Kota Tangerang, Satusuaraexpress.co – Naiknya harga kedelai di pasar, membuat salah satu perajin tahu-tempe di Kota Tangerang Selatan turun omzet mencapai 40 persen.
Nana perajin tahu tempe di Pakualam, Serpong Utara, Kota Tangerang Selatan menerangkan, harga kedelai di pasaran naik dari harga Rp7.200 menjadi Rp9.000 per kilogramnya.
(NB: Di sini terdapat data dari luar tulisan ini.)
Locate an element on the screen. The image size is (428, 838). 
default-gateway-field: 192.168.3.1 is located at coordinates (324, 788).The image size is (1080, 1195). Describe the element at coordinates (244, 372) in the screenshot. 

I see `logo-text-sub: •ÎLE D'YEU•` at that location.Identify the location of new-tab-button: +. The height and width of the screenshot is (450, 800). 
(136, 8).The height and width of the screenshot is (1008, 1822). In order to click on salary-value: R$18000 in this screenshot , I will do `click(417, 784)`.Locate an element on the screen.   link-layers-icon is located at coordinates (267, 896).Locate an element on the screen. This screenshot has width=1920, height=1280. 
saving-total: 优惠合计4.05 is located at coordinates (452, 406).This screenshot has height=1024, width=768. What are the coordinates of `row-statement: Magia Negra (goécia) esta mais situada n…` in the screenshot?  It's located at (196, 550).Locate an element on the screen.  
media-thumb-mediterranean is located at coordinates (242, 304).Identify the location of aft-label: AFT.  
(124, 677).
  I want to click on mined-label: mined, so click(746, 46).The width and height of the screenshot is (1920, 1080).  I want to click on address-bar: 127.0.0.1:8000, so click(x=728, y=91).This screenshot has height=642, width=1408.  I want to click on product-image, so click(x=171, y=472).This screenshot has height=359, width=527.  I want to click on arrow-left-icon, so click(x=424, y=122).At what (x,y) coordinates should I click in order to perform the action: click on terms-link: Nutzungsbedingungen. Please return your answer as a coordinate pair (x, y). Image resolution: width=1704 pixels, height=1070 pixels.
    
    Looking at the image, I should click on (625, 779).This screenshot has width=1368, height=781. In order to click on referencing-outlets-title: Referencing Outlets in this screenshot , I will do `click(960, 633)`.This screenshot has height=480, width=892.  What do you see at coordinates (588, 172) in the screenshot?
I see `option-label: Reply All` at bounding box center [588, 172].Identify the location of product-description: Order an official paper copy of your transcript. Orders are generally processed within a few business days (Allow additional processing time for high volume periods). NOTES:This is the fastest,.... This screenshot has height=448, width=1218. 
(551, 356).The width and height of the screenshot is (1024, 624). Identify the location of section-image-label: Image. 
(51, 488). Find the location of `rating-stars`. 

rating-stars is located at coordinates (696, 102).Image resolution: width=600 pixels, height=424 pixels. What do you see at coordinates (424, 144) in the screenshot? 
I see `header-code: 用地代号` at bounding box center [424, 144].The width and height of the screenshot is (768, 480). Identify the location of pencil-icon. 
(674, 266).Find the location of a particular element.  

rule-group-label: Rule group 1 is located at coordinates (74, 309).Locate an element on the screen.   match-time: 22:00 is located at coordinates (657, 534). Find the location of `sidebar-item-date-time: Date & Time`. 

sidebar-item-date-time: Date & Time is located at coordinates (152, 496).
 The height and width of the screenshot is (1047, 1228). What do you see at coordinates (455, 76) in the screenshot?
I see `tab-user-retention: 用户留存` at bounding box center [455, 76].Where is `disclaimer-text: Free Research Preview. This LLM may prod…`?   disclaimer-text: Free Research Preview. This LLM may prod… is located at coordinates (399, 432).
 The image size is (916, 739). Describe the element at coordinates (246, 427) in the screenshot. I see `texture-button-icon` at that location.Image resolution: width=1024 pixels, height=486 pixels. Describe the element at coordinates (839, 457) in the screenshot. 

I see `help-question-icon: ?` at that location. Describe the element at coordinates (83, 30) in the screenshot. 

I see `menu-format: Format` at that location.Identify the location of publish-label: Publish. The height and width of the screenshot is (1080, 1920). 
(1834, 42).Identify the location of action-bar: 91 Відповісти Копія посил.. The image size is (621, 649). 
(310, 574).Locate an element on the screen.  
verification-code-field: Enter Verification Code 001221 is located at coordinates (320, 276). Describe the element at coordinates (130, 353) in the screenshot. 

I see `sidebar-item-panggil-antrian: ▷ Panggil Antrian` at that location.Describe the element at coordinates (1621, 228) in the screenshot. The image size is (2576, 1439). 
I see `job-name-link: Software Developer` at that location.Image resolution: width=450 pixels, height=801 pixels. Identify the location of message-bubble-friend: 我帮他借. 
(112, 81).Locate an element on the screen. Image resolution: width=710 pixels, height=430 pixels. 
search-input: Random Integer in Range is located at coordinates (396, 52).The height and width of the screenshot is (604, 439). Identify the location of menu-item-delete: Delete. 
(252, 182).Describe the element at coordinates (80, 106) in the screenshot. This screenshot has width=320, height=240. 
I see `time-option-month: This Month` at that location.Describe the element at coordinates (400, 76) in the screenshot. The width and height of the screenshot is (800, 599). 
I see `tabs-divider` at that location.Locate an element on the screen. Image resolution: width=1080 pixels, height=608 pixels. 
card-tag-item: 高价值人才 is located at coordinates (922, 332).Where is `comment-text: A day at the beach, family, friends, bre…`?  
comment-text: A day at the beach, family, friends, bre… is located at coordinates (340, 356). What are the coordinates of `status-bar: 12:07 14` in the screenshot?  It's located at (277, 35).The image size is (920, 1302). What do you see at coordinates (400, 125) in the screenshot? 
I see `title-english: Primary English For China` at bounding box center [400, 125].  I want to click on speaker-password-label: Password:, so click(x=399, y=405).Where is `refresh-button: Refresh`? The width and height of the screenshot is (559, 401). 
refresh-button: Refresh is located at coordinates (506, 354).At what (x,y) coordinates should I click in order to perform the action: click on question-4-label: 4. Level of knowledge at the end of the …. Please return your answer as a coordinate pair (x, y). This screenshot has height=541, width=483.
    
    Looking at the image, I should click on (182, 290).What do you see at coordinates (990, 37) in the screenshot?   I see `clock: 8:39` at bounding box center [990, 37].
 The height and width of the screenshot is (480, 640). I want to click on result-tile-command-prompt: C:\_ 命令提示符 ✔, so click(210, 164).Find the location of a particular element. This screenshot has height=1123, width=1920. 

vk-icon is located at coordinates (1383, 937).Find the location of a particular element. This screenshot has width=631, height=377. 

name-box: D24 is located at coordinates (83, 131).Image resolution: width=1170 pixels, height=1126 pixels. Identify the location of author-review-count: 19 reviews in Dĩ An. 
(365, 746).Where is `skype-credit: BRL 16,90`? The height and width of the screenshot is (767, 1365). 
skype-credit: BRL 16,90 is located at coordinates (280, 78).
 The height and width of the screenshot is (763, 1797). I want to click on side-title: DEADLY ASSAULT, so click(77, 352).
Menurutnya, hal itu sangat mencekik bagi para perajin tahu tempe sepertinya, bahkan tiga hari kemarin teman-temannya melakukan aksi mogok membuat tahu tempe.
“Wong gara-gara kedelai naik, saya contohi biasa dapat Rp50 ribu ini tipis cuma Rp30 ribu,” ujarnya kepada wartawan di lokasi sambil menata tempe dan tahu untuk dijual, Senin (4/1/2021).
Menurutnya, saat ini dirinya sangat berat untuk menaikan harga tahu tempe yang dijualnya, bahkan dirinya pernah berpikir untuk mengecilkan produksinya.
“Tempe gak mungkin lah berat. Tapi tahu kita naik 1000. Setiap hari kita sebagai perajin ya bisa 20 kilo buat jadi kedelai naik ya pengaruh banget, berasa bener,” ungkapnya.
Nana menjelaskan, dirinya selalu membuat tempe dengan bentuk segitiga dijual dengan harga Rp5.000 per 10 biji. Lalu untuk tahu dirinya membuat dalam bentuk plastikan dihargai Rp8000 dari sebelumnya Rp7000.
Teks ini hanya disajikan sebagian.